Cancer Sci. 2025 Feb;116(2):329-337. doi: 10.1111/cas.16398. Epub 2024 Nov 27.
Malignant melanoma is characterized by high immunogenicity, genetic heterogeneity, and diverse pathological manifestations, affecting both skin and mucosa over the body. Pembrolizumab and nivolumab, both anti-PD-1 monoclonal antibodies, were approved by the US FDA for unresectable or metastatic melanoma in 2011 and 2014, respectively, with enduring and transformative outcomes. Despite marked clinical achievements, only a subset of patients manifested a complete response. Approximately 55% of melanoma patients exhibited primary resistance to PD-1 antibodies, with nearly 25% developing secondary resistance within 2 years of treatment. Thus, there is a critical need to comprehensively elucidate the mechanisms underlying the efficacy and resistance to PD-1 blockade. This review discusses the fundamental mechanisms of PD-1 blockade, encompassing insights from T cells and B cells, and presents resistance to anti-PD-1 with a particular focus on tumoral-intrinsic mechanisms in melanoma.
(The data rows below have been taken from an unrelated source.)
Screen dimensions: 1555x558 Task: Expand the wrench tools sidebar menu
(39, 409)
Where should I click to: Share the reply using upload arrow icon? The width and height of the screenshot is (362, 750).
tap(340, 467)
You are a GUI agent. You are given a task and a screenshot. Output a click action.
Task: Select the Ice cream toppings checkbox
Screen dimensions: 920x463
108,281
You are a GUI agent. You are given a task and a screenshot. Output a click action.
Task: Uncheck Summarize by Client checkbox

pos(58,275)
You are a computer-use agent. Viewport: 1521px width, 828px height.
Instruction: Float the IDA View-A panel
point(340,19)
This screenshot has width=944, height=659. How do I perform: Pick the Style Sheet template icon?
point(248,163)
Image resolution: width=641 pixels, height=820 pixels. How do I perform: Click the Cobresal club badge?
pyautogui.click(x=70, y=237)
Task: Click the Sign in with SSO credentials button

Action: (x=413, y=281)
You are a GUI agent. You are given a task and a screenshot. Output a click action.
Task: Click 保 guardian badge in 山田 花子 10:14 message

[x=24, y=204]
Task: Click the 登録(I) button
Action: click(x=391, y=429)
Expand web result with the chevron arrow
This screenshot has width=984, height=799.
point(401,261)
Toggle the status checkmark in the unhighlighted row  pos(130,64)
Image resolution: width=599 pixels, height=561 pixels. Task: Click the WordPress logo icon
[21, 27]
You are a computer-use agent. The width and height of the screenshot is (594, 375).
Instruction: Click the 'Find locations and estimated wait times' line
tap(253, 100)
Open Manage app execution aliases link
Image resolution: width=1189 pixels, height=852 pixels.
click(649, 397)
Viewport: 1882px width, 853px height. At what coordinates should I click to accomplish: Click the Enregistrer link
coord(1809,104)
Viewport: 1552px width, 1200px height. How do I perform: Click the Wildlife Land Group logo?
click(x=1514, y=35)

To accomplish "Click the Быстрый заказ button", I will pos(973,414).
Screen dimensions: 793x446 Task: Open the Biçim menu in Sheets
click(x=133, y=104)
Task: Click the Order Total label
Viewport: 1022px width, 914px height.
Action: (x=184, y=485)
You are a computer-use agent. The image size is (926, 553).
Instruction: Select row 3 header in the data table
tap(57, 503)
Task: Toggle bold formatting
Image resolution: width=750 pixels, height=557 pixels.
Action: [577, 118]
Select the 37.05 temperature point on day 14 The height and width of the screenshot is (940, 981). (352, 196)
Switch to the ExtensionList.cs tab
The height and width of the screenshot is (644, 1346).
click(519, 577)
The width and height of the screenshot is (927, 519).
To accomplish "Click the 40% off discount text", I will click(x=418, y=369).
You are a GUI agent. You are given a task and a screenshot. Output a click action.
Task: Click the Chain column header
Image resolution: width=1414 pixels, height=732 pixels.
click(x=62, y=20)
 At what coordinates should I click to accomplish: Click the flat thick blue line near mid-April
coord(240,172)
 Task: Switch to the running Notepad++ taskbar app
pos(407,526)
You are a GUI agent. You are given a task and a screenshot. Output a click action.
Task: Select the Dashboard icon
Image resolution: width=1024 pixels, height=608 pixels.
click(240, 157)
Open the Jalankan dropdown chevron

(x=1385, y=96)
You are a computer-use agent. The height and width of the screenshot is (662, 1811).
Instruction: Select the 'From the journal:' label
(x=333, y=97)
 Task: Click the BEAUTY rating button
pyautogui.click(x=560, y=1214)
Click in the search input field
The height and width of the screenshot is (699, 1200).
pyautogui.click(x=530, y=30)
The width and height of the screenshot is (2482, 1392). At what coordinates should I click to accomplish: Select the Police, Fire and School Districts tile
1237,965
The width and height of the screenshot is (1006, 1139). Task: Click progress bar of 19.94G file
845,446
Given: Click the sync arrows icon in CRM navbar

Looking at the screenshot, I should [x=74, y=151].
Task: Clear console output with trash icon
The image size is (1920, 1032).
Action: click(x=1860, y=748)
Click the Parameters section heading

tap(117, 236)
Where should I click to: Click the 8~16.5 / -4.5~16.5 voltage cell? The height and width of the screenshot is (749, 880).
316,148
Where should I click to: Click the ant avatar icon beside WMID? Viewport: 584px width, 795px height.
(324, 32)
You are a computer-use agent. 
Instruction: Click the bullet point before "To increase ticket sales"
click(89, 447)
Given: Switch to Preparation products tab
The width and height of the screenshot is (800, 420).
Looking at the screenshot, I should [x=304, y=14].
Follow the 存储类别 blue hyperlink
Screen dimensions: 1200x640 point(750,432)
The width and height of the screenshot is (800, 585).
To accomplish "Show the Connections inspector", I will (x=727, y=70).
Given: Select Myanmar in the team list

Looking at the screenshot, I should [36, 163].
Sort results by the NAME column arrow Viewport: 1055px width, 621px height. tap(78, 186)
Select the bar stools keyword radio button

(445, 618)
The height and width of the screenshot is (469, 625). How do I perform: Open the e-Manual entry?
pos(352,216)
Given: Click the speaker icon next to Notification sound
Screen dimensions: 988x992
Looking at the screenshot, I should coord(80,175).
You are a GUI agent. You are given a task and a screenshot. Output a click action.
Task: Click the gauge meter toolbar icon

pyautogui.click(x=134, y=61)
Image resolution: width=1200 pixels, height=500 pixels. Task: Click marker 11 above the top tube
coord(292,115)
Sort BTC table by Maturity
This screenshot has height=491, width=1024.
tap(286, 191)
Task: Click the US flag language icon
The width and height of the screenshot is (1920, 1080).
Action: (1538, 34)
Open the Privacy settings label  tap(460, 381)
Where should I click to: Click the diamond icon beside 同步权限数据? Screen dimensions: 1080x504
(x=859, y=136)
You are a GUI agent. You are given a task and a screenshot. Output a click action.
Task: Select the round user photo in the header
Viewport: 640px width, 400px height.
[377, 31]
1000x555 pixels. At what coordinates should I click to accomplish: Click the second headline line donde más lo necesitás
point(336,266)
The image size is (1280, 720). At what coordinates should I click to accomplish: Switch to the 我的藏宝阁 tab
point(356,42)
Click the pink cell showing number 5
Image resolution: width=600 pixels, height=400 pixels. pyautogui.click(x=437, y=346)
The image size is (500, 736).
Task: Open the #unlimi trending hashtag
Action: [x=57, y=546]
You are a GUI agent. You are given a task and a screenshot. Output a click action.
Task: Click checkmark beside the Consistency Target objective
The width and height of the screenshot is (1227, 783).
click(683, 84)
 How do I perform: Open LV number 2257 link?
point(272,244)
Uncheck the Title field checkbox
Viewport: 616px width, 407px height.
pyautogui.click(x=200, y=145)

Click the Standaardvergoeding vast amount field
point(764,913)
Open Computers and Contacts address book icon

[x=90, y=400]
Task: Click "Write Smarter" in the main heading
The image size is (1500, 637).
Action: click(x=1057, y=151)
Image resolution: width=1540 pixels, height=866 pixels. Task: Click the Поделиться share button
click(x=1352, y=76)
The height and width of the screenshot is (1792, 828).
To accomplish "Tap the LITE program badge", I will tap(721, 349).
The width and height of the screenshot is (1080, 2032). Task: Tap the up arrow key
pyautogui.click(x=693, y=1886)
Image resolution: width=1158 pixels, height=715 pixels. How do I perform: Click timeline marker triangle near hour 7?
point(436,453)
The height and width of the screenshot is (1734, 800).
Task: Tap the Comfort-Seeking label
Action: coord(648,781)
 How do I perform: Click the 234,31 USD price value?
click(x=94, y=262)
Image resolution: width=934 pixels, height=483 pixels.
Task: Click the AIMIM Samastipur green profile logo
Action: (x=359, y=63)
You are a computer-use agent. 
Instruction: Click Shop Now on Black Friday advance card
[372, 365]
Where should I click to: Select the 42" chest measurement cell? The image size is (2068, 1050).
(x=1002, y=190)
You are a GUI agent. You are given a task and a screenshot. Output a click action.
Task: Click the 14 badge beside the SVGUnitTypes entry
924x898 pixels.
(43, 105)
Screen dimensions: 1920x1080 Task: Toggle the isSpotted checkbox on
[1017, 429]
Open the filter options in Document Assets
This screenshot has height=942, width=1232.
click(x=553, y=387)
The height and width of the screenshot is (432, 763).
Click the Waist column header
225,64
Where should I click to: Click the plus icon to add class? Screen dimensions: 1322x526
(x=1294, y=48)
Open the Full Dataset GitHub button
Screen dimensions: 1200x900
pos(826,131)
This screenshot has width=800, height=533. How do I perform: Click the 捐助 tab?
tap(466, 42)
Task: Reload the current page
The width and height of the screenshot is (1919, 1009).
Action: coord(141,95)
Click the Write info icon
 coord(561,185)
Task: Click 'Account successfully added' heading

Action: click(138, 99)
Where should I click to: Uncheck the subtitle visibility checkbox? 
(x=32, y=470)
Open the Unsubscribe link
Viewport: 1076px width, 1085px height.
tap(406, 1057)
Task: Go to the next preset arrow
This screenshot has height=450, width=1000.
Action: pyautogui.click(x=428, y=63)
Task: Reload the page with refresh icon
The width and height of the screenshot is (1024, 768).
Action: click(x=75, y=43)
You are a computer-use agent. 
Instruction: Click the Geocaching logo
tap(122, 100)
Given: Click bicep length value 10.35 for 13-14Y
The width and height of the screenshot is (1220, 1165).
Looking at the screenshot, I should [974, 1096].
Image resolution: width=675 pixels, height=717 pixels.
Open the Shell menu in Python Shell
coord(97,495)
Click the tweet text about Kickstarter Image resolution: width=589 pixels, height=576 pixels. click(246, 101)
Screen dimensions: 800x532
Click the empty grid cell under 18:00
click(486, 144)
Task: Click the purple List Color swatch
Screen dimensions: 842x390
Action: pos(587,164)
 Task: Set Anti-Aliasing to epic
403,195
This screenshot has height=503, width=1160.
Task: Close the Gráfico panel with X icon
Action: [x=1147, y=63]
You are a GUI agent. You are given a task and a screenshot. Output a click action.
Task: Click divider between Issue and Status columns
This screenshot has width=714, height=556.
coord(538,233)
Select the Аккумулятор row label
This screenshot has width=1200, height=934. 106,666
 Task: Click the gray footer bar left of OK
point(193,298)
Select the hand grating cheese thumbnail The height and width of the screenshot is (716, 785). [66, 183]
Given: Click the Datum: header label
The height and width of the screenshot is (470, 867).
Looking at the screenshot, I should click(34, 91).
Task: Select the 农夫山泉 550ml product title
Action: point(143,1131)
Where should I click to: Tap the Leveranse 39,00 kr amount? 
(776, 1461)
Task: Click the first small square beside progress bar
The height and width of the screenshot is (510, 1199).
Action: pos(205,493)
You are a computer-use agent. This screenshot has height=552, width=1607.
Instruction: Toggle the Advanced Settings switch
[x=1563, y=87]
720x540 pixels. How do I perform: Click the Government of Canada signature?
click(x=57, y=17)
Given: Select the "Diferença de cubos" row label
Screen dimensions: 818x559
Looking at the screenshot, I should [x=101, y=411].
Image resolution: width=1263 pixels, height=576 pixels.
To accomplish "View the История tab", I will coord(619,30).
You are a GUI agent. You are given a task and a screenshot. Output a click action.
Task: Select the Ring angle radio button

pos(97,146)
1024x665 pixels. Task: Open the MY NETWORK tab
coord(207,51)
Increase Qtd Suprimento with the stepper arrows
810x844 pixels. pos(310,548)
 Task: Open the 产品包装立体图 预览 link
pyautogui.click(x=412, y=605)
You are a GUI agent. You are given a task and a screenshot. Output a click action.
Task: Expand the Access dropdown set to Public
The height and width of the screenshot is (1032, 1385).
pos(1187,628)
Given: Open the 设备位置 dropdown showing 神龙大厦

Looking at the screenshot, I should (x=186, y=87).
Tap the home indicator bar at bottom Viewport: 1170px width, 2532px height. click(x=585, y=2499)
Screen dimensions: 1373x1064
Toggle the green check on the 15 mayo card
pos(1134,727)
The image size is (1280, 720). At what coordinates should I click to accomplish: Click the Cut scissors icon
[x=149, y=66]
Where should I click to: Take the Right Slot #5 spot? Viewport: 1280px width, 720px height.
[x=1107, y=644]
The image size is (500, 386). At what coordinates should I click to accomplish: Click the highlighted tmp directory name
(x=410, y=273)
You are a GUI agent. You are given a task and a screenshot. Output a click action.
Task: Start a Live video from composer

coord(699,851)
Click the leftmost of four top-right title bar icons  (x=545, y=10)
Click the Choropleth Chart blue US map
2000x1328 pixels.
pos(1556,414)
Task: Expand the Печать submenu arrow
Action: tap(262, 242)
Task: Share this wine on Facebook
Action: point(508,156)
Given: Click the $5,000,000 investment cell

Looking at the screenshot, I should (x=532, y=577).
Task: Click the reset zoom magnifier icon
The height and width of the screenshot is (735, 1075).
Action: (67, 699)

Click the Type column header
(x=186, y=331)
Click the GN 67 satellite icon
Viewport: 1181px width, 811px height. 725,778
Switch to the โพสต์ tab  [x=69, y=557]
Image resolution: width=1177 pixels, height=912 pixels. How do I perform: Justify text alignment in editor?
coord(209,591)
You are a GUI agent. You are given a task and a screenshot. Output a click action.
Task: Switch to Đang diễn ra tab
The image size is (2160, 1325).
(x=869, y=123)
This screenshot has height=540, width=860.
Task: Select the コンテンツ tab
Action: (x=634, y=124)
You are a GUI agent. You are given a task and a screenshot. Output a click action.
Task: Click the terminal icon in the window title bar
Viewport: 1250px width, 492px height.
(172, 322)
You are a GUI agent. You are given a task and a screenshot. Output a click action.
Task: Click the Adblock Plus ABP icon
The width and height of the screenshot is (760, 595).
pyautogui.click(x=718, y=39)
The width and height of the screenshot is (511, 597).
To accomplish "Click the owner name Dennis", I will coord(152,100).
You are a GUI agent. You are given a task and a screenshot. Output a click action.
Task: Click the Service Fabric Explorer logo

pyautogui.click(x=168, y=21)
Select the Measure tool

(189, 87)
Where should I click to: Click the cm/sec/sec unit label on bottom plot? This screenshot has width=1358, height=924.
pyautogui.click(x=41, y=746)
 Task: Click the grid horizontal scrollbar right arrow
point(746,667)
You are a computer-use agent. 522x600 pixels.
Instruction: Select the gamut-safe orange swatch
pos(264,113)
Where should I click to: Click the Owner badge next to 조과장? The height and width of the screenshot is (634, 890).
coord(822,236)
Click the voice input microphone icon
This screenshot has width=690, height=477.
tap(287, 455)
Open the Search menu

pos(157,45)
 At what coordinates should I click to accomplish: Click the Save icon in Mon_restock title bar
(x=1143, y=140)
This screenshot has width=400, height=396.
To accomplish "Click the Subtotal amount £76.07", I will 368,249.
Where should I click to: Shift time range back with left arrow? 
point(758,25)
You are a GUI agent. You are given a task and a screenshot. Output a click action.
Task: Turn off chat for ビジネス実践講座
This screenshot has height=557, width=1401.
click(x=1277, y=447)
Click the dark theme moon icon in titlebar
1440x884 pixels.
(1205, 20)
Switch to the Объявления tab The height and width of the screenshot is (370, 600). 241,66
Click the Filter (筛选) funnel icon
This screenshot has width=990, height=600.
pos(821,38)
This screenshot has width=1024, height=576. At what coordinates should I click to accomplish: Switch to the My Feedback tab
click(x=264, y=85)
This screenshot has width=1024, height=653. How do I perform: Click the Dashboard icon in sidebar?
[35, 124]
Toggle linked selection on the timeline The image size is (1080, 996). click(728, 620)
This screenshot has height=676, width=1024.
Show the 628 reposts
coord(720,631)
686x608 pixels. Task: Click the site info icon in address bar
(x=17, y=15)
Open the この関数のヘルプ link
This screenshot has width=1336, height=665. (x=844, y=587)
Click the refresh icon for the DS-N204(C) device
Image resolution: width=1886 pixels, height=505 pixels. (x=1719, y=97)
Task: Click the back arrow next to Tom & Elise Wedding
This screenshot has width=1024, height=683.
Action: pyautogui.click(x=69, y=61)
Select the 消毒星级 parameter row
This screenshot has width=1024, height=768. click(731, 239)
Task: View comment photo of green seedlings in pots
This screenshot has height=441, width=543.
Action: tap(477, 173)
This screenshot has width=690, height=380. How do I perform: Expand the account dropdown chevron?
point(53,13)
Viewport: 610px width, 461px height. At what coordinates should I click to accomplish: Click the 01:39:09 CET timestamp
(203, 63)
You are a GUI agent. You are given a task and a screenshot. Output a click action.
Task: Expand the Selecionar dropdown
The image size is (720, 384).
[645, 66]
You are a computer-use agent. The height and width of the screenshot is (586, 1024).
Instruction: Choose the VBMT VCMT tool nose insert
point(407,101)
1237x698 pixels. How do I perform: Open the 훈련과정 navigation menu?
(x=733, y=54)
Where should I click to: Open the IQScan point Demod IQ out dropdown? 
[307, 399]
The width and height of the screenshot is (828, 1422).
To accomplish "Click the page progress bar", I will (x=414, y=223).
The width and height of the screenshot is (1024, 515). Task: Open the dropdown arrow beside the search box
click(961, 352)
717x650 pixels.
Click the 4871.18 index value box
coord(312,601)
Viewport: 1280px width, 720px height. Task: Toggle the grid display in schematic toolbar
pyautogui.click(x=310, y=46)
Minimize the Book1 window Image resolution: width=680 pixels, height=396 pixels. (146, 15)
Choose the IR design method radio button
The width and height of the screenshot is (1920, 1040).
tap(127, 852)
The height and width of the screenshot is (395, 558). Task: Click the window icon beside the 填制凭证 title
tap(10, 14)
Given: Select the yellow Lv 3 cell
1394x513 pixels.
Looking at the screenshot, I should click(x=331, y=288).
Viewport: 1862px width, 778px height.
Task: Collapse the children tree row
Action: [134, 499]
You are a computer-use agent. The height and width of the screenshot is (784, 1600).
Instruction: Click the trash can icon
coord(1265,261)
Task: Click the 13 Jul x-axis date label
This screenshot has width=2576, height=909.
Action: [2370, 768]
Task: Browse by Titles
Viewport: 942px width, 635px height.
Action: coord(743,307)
恶性黑色素瘤具有高免疫原性、基因异质性和多样的病理表现,可累及全身皮肤和黏膜。帕博利珠单抗和纳武利尤单抗均为抗程序性死亡蛋白1(PD-1)单克隆抗体,分别于2011年和2014年被美国食品药品监督管理局(FDA)批准用于不可切除或转移性黑色素瘤,取得了持久且变革性的治疗效果。尽管取得了显著的临床成就,但只有一部分患者表现出完全缓解。约55%的黑色素瘤患者对PD-1抗体表现出原发性耐药,近25%的患者在治疗2年内出现继发性耐药。因此,迫切需要全面阐明PD-1阻断治疗疗效和耐药的潜在机制。本综述讨论了PD-1阻断的基本机制,包括来自T细胞和B细胞的见解,并特别关注黑色素瘤中肿瘤内在机制导致的抗PD-1耐药。